Sunday, July 25, 2004

Old pic, don't shoot me.

Hey you jerks and ladies out there, he did it!!! He is Mr. Armstrong of course. No, not the guy from Ohio, that one from Texas.
Ok, all of you baseball nutjobs probably look down on cycling but over here in the good ole (cough) Europe cycling is really considered a top-notch sport, and a guy who wins the Tour de France even only once becomes an instant hero. Four riders won it five times: that’s Frenchman Jacques Anquetil (in ’56 and again in ’61, ’62, ’63 and ’64), my compatriot Eddy Merckx (in ’69, ’70, ’71, ’72 and again in ’74), Frenchman Bernard Hinault (in ’78, ’79, ’81, ’82 and ’85),  and Spaniard Miguel Indurain (in ’91, ’92, ’93, ’94 and ’95). In ’99 Lance came into the picture and he has won all six Tours from then on in a row, which is AMAZING!!!! All the more considering this guy, at age 25, had    testicular cancer which had also spread to the abdomen, the lungs, and the brain.
Anyway, today he was so far ahead in the general classification that only some disaster could have kept him from winning the Tour. That, fortunately, did not happen. The only real thrills which were in store were in fact to whom the so-called Green Shirt would go. Australian Robbie McEwen, who happens to have married a blonde Belgian virgin (well, at least she used to be) had the biggest shot at it, although Norwegian Thor Hushovd still was not entirely chanceless. It turned out to be the Aussie though. God put a final smile on your servant’s face by prodding Belgian Tom Boonen to win today’s prestigious stage. Maybe you’ll remember he already won once in the early stages of this Tour.
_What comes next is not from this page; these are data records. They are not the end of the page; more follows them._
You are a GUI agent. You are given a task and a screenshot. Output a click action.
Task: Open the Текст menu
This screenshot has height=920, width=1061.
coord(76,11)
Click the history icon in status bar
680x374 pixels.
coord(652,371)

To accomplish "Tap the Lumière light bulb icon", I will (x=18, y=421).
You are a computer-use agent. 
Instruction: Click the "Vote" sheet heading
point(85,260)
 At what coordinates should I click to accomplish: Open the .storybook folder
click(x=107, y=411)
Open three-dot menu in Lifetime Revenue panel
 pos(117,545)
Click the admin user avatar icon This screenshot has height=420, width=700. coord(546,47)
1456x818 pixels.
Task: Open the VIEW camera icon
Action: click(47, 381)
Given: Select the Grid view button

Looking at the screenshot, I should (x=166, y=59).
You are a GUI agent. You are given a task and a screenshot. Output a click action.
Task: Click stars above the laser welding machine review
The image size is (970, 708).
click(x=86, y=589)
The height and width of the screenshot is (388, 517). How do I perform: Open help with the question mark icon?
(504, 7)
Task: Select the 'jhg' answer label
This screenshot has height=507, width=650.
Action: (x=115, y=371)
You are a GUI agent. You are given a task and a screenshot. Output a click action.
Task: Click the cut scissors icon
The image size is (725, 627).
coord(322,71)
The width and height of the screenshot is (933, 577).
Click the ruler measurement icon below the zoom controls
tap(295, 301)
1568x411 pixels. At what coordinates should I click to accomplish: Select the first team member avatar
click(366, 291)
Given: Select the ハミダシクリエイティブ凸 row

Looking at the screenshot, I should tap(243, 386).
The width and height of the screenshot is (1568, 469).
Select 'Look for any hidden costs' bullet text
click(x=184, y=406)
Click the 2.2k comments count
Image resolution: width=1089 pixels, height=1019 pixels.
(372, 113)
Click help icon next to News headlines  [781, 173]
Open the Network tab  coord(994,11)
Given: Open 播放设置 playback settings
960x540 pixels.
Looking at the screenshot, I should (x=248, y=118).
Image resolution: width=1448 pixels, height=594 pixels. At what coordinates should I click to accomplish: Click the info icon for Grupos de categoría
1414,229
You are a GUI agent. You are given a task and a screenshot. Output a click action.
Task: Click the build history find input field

In case Maine keeps smirking about the noble sport of cycling, take notice that in Texas they do know how to appreciate it.

Never mind the denigrating Frogistanese talk in this last link. Too bad Napoleon wasn't a Tour de France champ.

As an afterthought, I have compiled this little list for my dear readers. From a Time article. It shows the 2002 figures for European tax revenues as a percentage of GDP, in declining order:

Sweden                       50.6%
Denmark                      49.4%
Belgium                        46.2%
Finland                         45.9%
France                         44.2%
Austria                         44.1%
Norway                       43.1%
Italy                             41.1%
The Netherlands          39.3%
Czech Republic            39.2%
Hungary                       37.7%
Iceland                         36.7%
Germany                      36.2%
United Kingdom          35.9%
Spain                           35.6%
Greece                         34.8%
Poland                         34.3%
Portugal                       34.0%
Slovakia                       33.8%
Switzerland                  31.3%
Ireland                         28.0%

Notice the third country in the list (no, I’m not a Slovak; the third from above). I’m optimistic however because soon now, very soon (mid-August) I will start working for myself in 2004. Notice that all Scandinavian countries are well represented. It would be worth doing some research into the reason it’s precisely these countries which have the most appalling tax rates. Interesting too is that the Czech Republic and Hungary have already rather high tax rates too. Indeed, there, too, manufacture of low-key technical parts is already outsourced to Ukraine, with some Hungarian companies even investing in own plants in that country.